When the Ontario government repealed the Retail Sales Tax (RST) in favour of the new Harmonized Sales Tax (HST), it transferred audit and collection activities to the Canada Revenue Agency. Unfortunately, that doesn’t mean Ontario restaurants can forget about the old RST!
Ontario is still responsible for auditing the old RST for periods up to June 30, 2010. Under the Statute of Limitations, Ontario has up to four years to audit the RST. Actually, they can go back more than four years, if they can show fraud or misrepresentation or if they obtain a waiver from the taxpayer.
Many of these Ontario auditors will be transferring to the CRA in 2012. So, they are racing to complete audits of most Ontario RST vendors.
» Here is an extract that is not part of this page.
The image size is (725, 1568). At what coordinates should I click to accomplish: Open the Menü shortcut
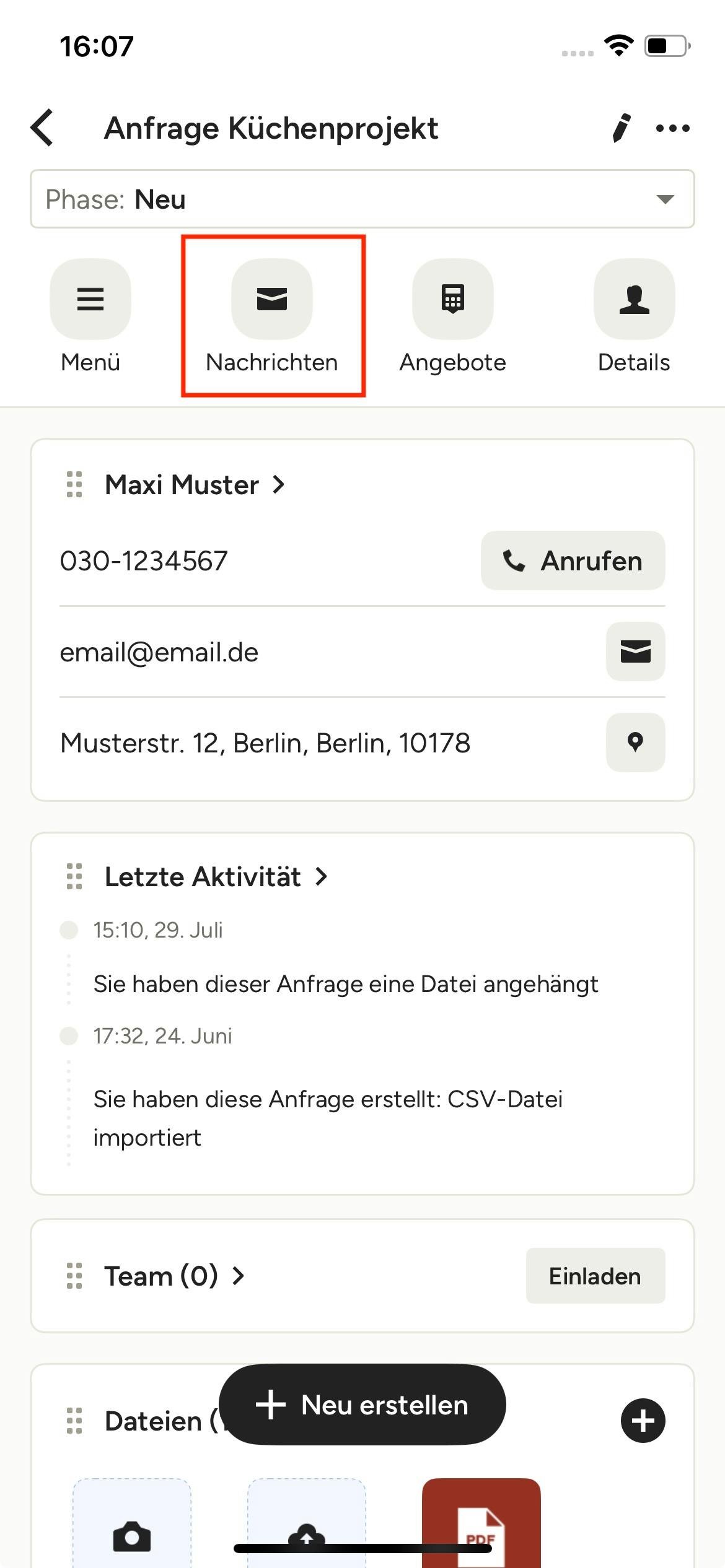(90, 299)
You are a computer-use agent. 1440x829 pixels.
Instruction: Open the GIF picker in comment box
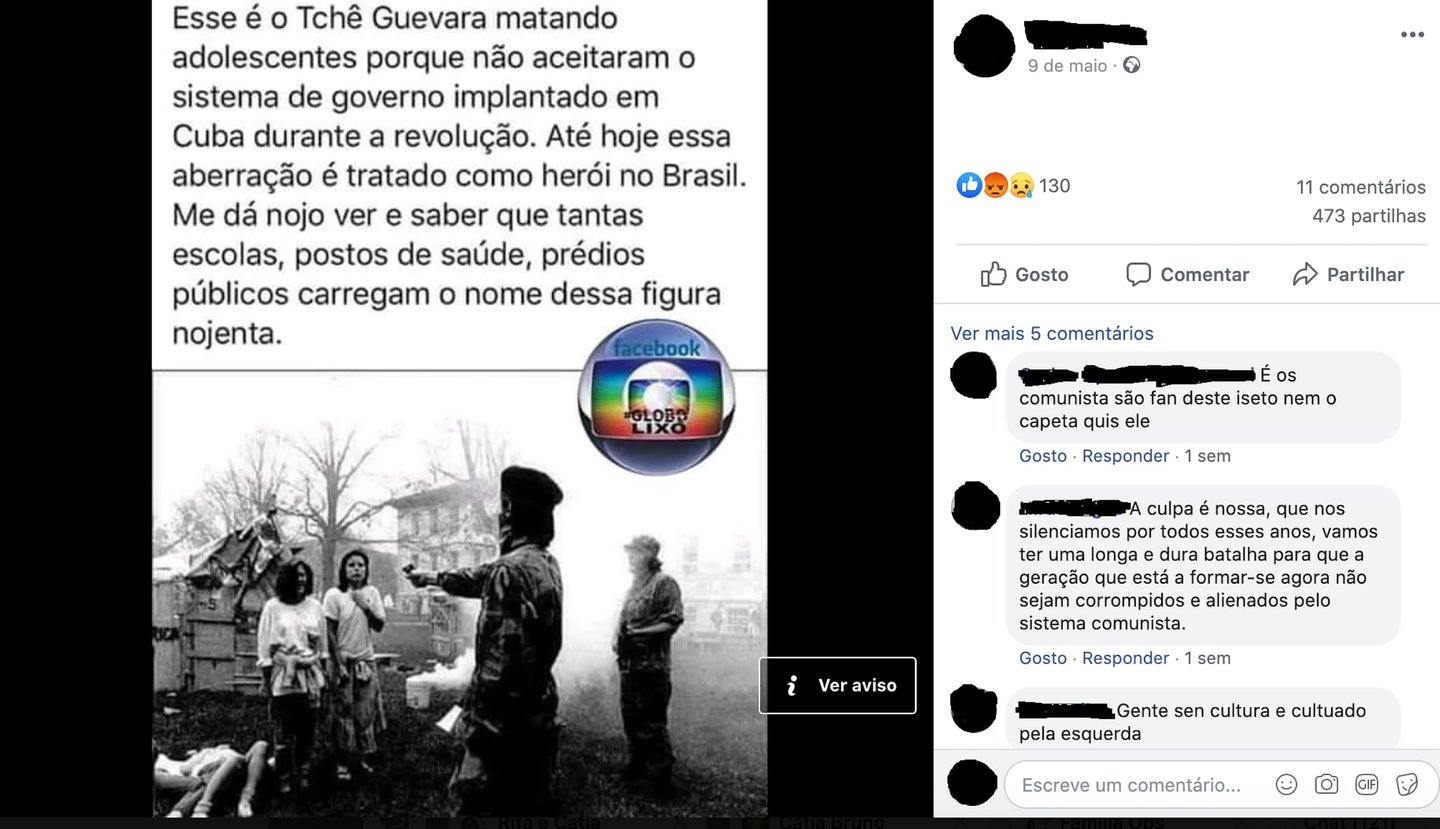(1367, 784)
This is especially true for Ontario restaurants, which have always been a target of the Ministry of Revenue.
Usually, near the end of an audit, the tax auditor presents his or her proposed adjustments and gives the taxpayer about 30 days to respond with additional information and arguments before issuing a formal reassessment. This has always been an important time to correct auditor errors and present facts and evidence to convince the auditor to change his or her reassessment. Recently however, given the rush to get all of their audits completed, Ontario auditors have been bypassing this phase and proceeding directly to reassessments.
Even though such reassessments can still be appealed, this presents several significant problems to the taxpayer:
- Appeals are costly!
- Appeals can take an awful long time to be addressed by the appeals officer (18 months on average – Ontario)
- Many appeals officers simply affirm the auditor’s reassessment, forcing the taxpayer to appeal to the courts (even more costly)
- Taxpayers must pay the reassessed taxes, penalties and interest, even though they are appealing
- Restaurants cannot renew or transfer their liquor licenses if they have a RST balance owing.
If you are being audited by the Ministry of Revenue, the best advice I can provide is to seek professional advice prior to the audit. You must be prepared before the auditor arrives. Armed with the right information going into an audit, it is usually possible to avoid large tax bills at the end. Otherwise, you may get a nasty reassessment notice in the mail, kicking off the start of a long and costly process to set things right.